Reperforming the Higgs analysis using Kubernetes.
This tool helps with the submission and management of the Higgs Analysis against any existing Kubernetes cluster. It relies on the Higgs dataset being accessible either in a S3 or GCS bucket.
The CMS Higgs dataset is available as open data, and has 70TB over 26920 files.
It is expected that it is made available in the same cloud provider you plan to run the computation - S3 or GCS are supported.
If you look into the config
directory you can find a few examples of demo
configuration files. It offers enough flexibility to scale the demo and to
split the submission across multiple clusters if needed.
Each JSON entry in the list includes the information for a corresponding
cluster named kubecon-demo-$i
, where $i
is the list index. The remaining
fields include the node flavor to be used, the number of cluster nodes, and the
path to use for the stage-in data (/dev/shm for shared memory, which is the
recommended setup).
The higgsdemo
command line offers the following functionality.
clusters-create
will create one cluster per list entry in the config file,
matching the given flavor and number of nodes.

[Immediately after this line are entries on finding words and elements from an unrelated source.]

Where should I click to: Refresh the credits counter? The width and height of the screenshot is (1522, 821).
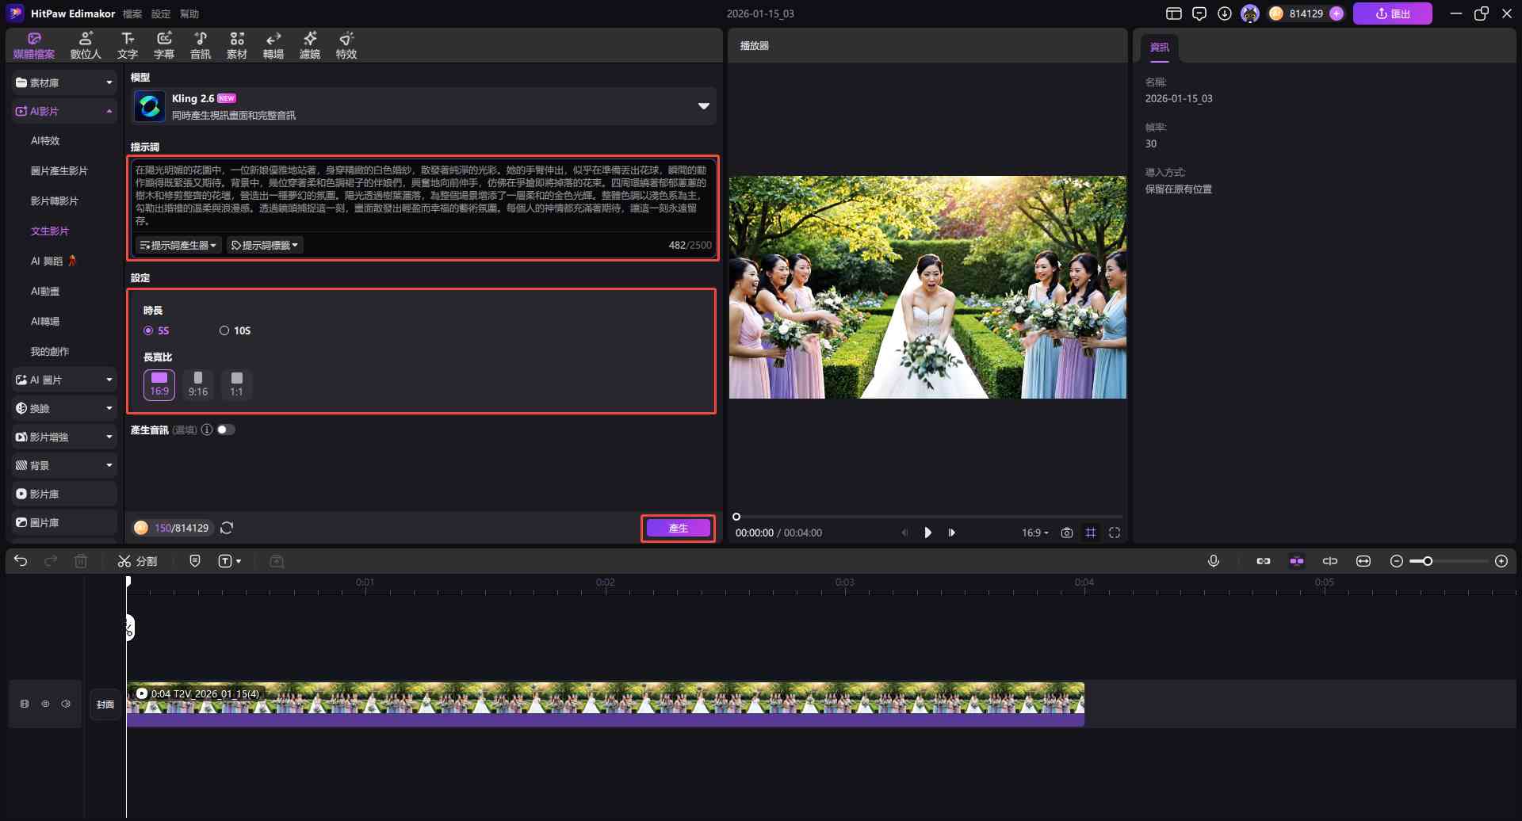click(227, 528)
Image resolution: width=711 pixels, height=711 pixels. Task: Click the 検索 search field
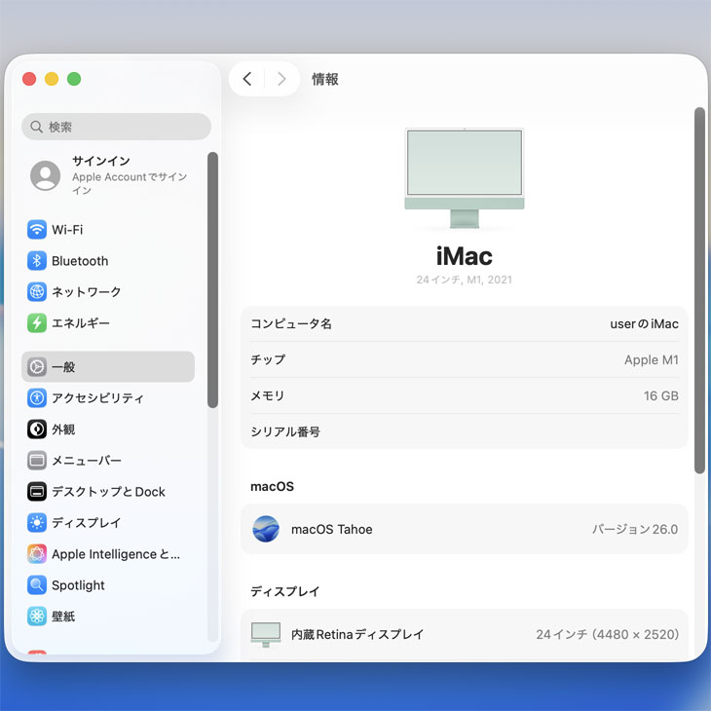(117, 127)
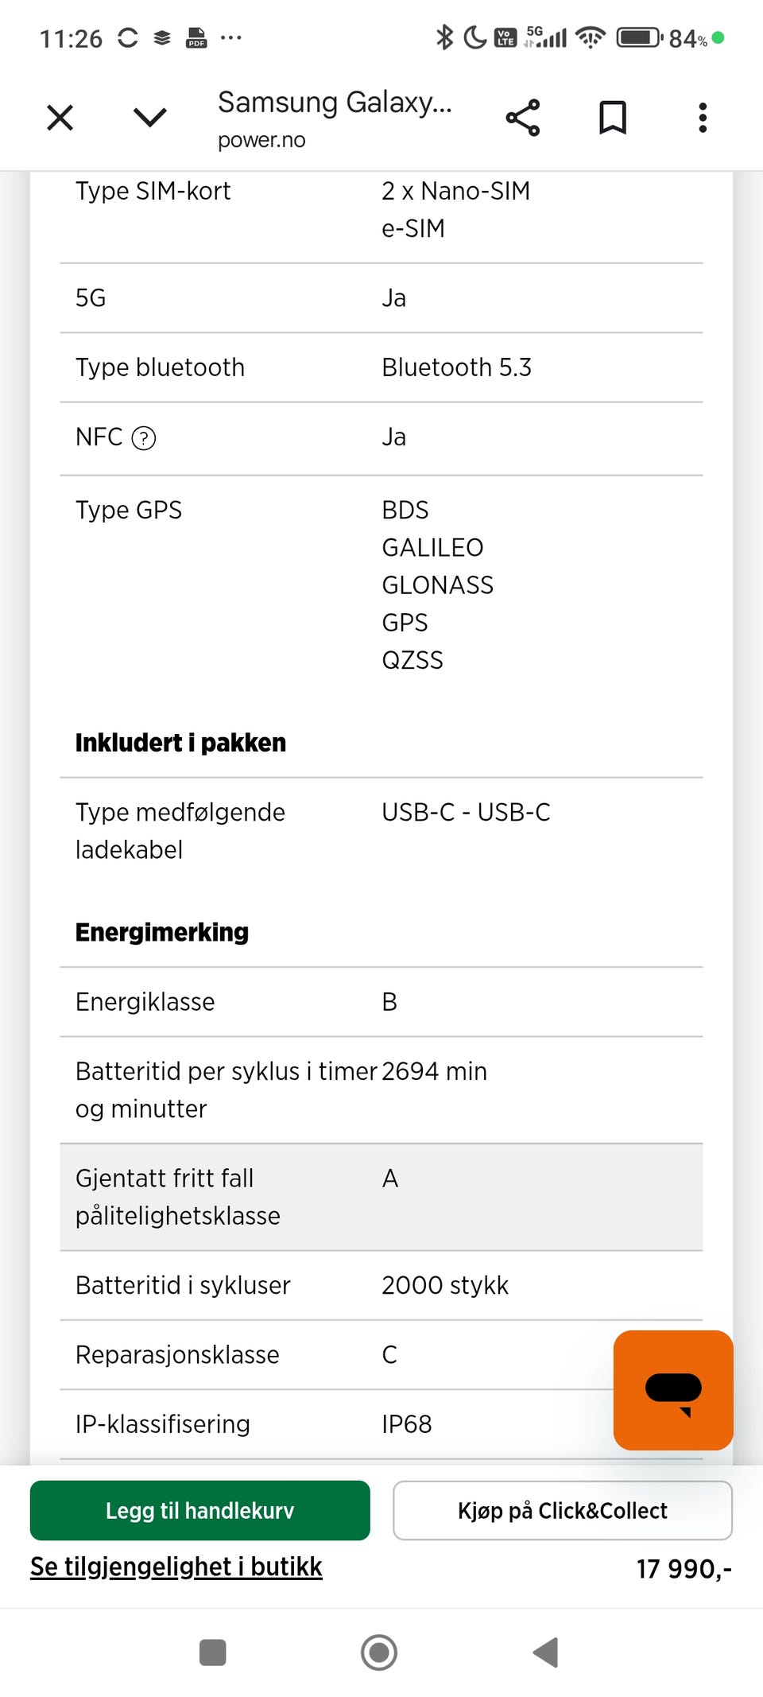Open Se tilgjengelighet i butikk link
Screen dimensions: 763x1697
click(x=176, y=1567)
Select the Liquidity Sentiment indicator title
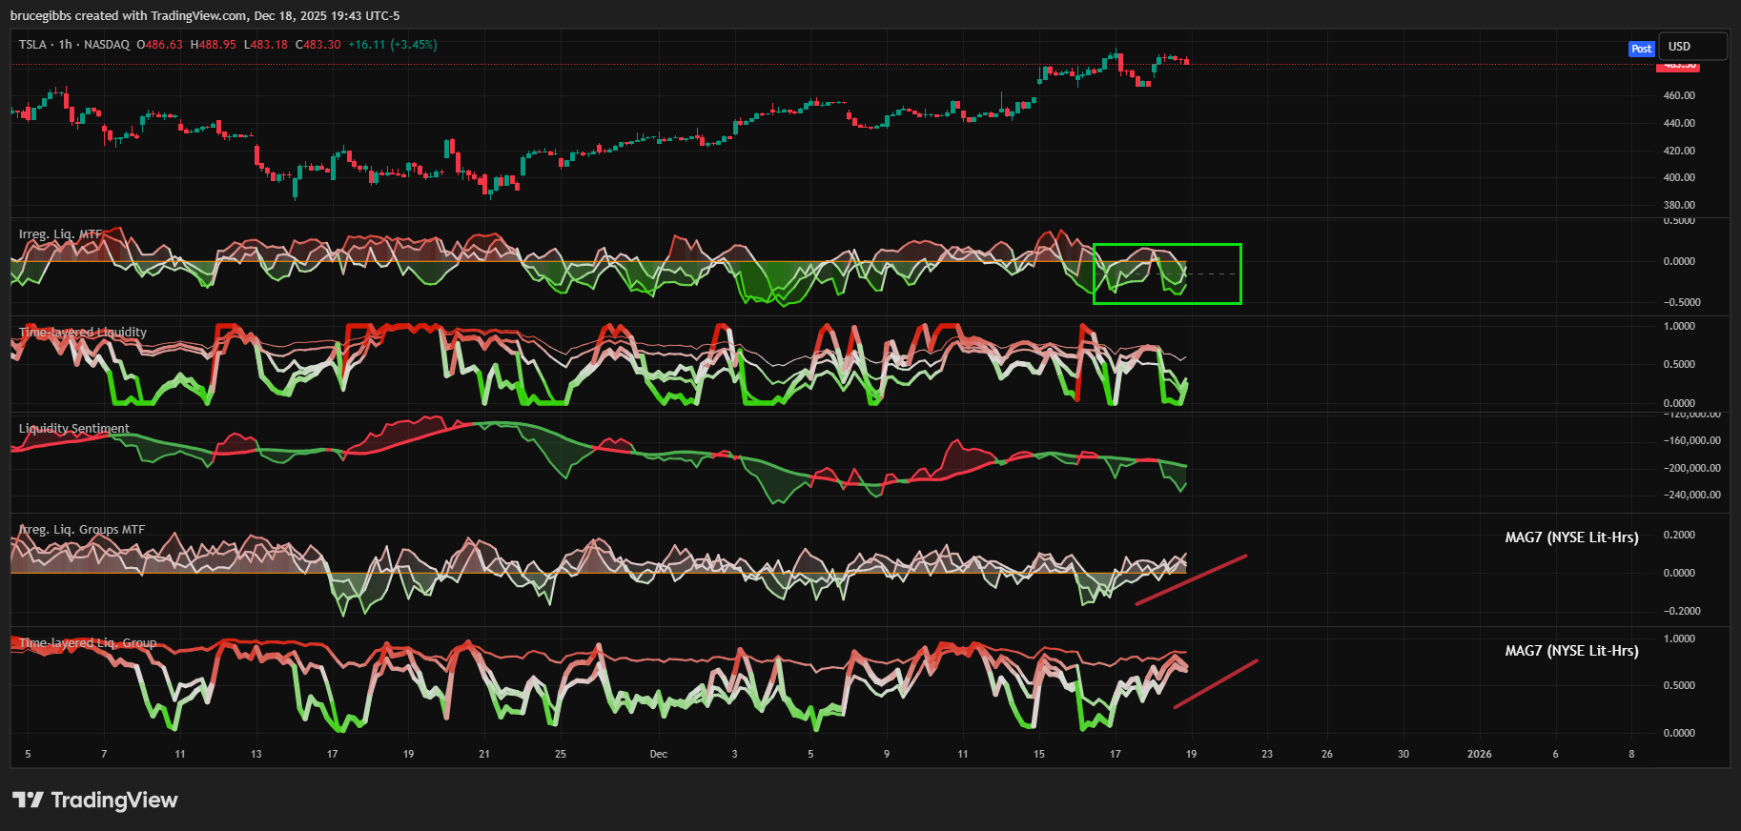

Clusters will be named
kubecon-demo-$i
, where $i
is the list index in the config.
This is mostly useful where splitting the submission across multiple clusters is required.
This is useful to speed up the actual demo, and makes sure the docker image is available in advance on every cluster node.
higgsdemo prepare --dataset-mapping config/demo-highmem-minimal.json
Here's an example submission for a scaled down analysis:
higgsdemo submit --dataset-mapping config/demo-highmem-minimal.json --access-key ... --secret-key ... --redis-host ...
The dataset-mapping should point to one of the config files. It will spawn a set of parallel processes (one per cluster) doing the submission. The remaining params are the access and secret keys to either S3 or GCS.
To check the evolution of the computation you can trigger a watch in a specific cluster:
higgsdemo watch --cluster kubecon-demo-0
{'pods': {'Running': 48, 'total': 56, 'Succeeded': 8}, 'jobs': {'total': 56, 'succeeded': 8}}
...
To reperform the computation in an existing cluster, a cleanup is required:
higgsdemo cleanup --cluster kubecon-demo-0
higgsdemo clusters-create --dataset-mapping config/demo-high-mem.json
for i in 0 1 2 3 4 5 6 7 8 9; do gcloud container clusters get-credentials --region europe-west4 kubecon-demo-$i; done
higgsdemo prepare --dataset-mapping config/demo-high-mem.json
# monitor prepull progress in a single cluster
kubectl --context ... -n prepull get po
higgsdemo submit --access-key ... --secret-key ... --dataset-mapping config/demo-high-mem.json
virtualenv .venv
. .venv/bin/activate
pip install -r requirements
python setup.py install